The coming of the railways saw the transformation of Kibworth from a rural community to almost a small town.
21./ 22. Navvies photographed by the Leicester photographer Sidney Newton.
23. Opened in 1857, Kibworth station was closed over a century later.
Shopping: by the 1860s Kibworth had drapers, grocers, sweet shops and a newsagent’s.
24. Dalton’s shoe shop. Albert Dalton in the doorway of his Reliable Boot Stores. The shop is now the village fish-and-chip shop.
25. George Lynn (far left in the picture above) standing outside his shop, the main general store from late-Victorian times till after the Second World War.
26. Eli and Floss Bale outside their draper’s shop, around 1900.
27. Drink: there were once twenty-three inns and drinking houses in Kibworth. The four survivors include the now rebuilt Old Swan.
28. The Rose and Crown, a big coaching inn which is now Raitha’s Indian Restaurant.
29. The Coach and Horses, where Thomas Cook famously waited for his ride.
30. Like most English villages of any size Victorian Kibworth had a rich cultural life, music being especially important. The brass band was a fixture in village life from the 1860s.

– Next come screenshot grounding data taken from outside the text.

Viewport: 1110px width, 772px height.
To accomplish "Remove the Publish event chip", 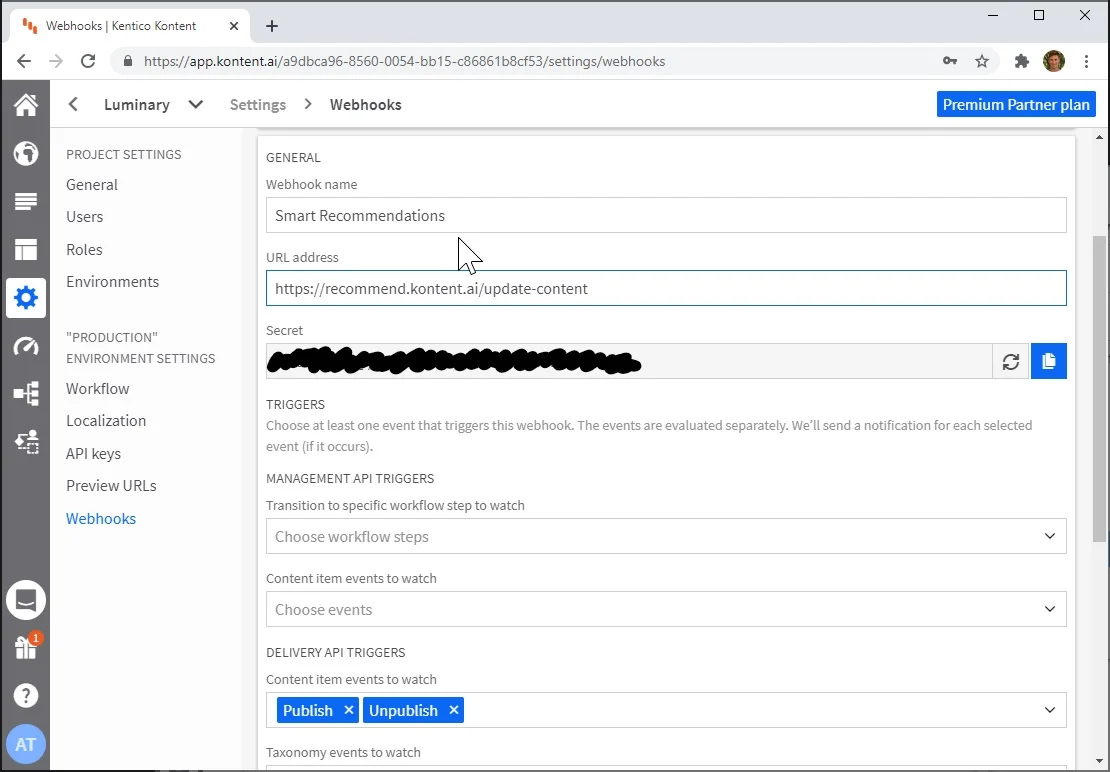I will point(348,710).
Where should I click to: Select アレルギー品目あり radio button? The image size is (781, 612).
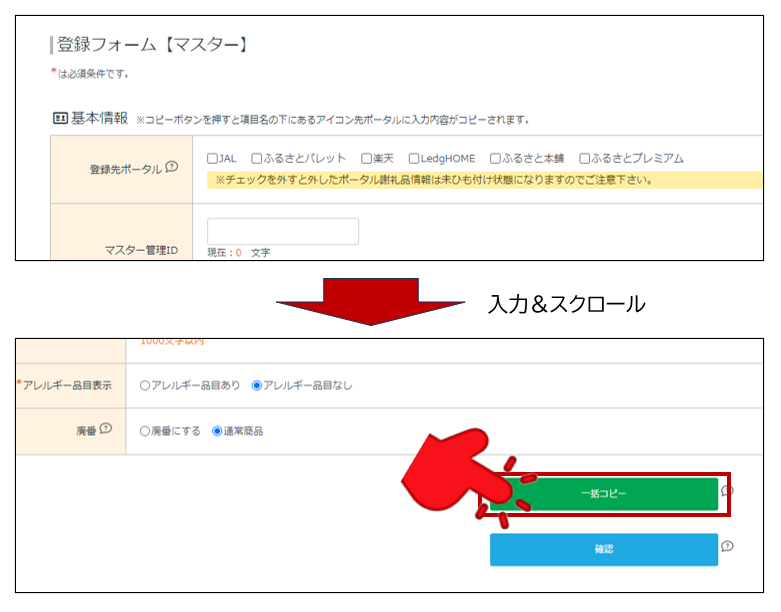(x=145, y=385)

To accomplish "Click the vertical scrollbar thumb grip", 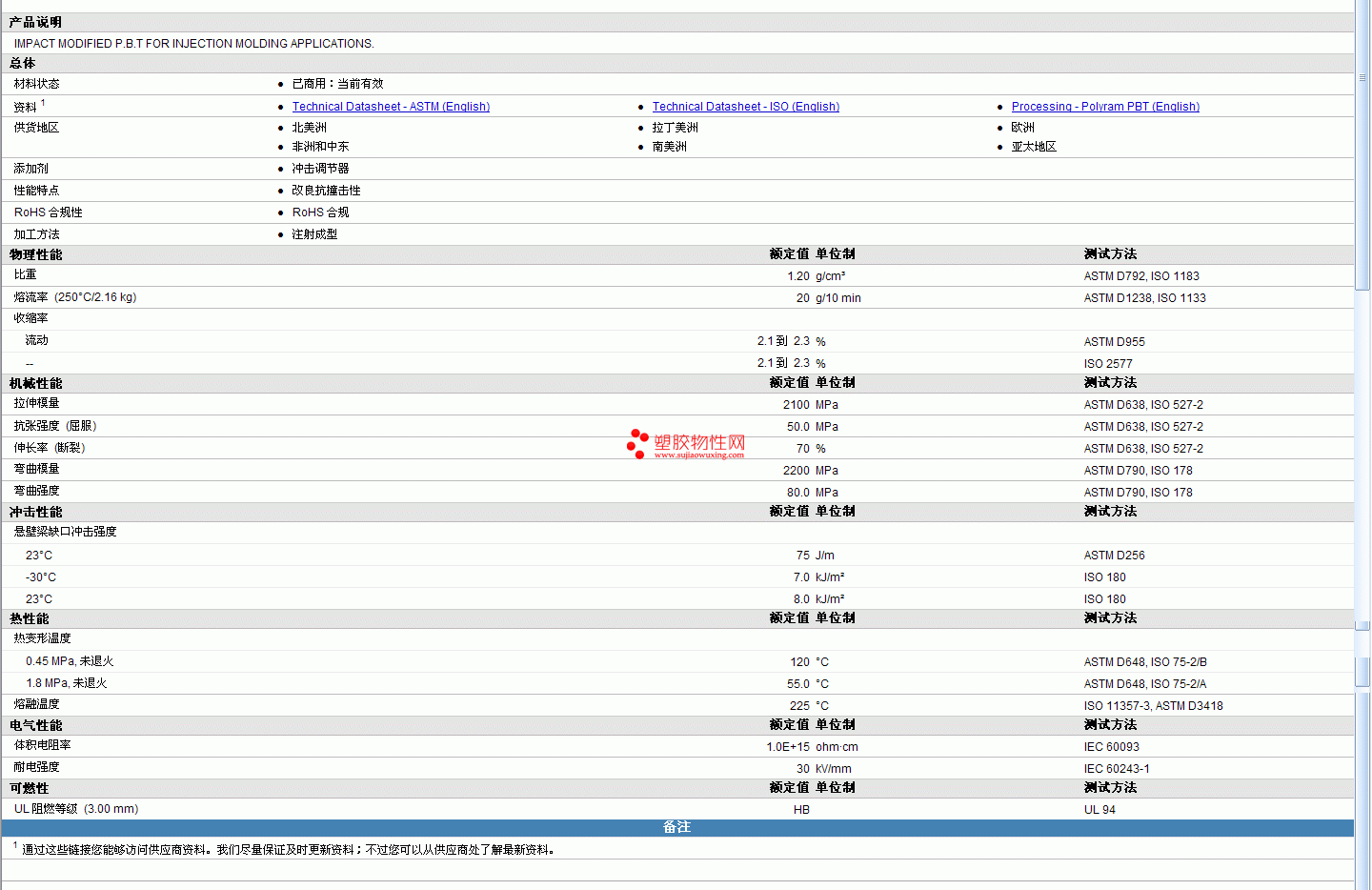I will (x=1362, y=78).
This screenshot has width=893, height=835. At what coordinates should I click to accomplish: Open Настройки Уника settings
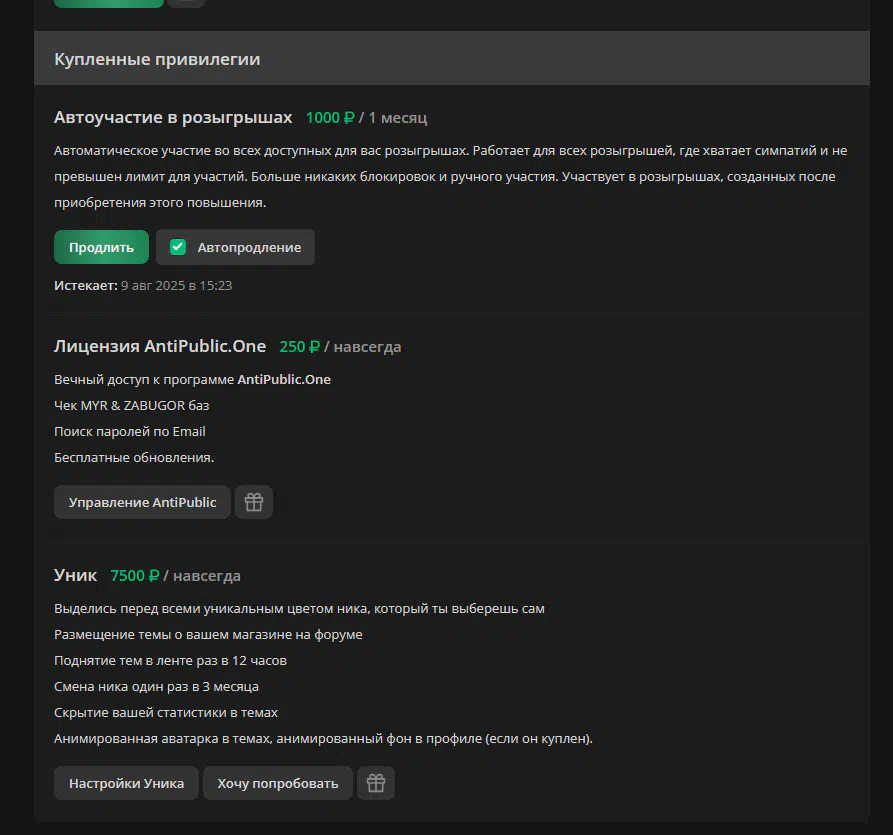[x=126, y=783]
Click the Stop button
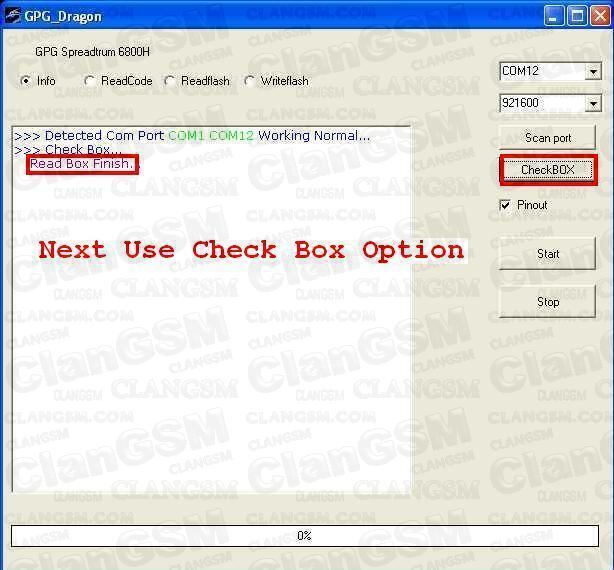Screen dimensions: 614x570 (x=547, y=302)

31. Sport too was a great feature of Victorian working-class culture: cricket in Kibworth goes back 200 years, with the cricket club founded in the 1840s but only recently becoming national village champions; the village ground (seen here in the 1950s, but today with a spanking new pavilion) is a venue for women’s internationals.
32. Politics and dissent: 1897 jubilee flags in front of the Old House, home to Kibworth’s famous dissenting academy in the eighteenth century, and where the poet, feminist, anti-slavery campaigner and pioneer children’s writer Anna Laetitia Barbauld grew up.
33. Radical politics: the 1905 Leicester unemployed march on London was the forerunner of the Jarrow march. Three heroic figures in the workers’ struggle: Amos Sherriff, the Rev. F. L. Donaldson and George White.
34./ 35. War: forty village men died in the First World War. George Maynard Ward, aged eighteen in 1917, and Percy Bromley, killed in France with his brother Cecil in 1918; both families have been in the village for over 400 years.
36. Kibworth: ‘Our grumbling friendly warm-hearted village’, as Leslie Clarke put it in the wartime village newspaper, photographed by the Luftwaffe in November 1940.
37./ 38. The Home Front: Rose Holyoak, ploughing as some of her medieval women ancestors did. In the Second World War, Kibworth had a Home Guard unit, a POW camp and a Landgirls’ hostel and sheltered evacuees from London.
39. The Forces’ Journal, which was sent to all serving villagers, a ‘memory chain link’ with ‘that certain village back home in dear old England’.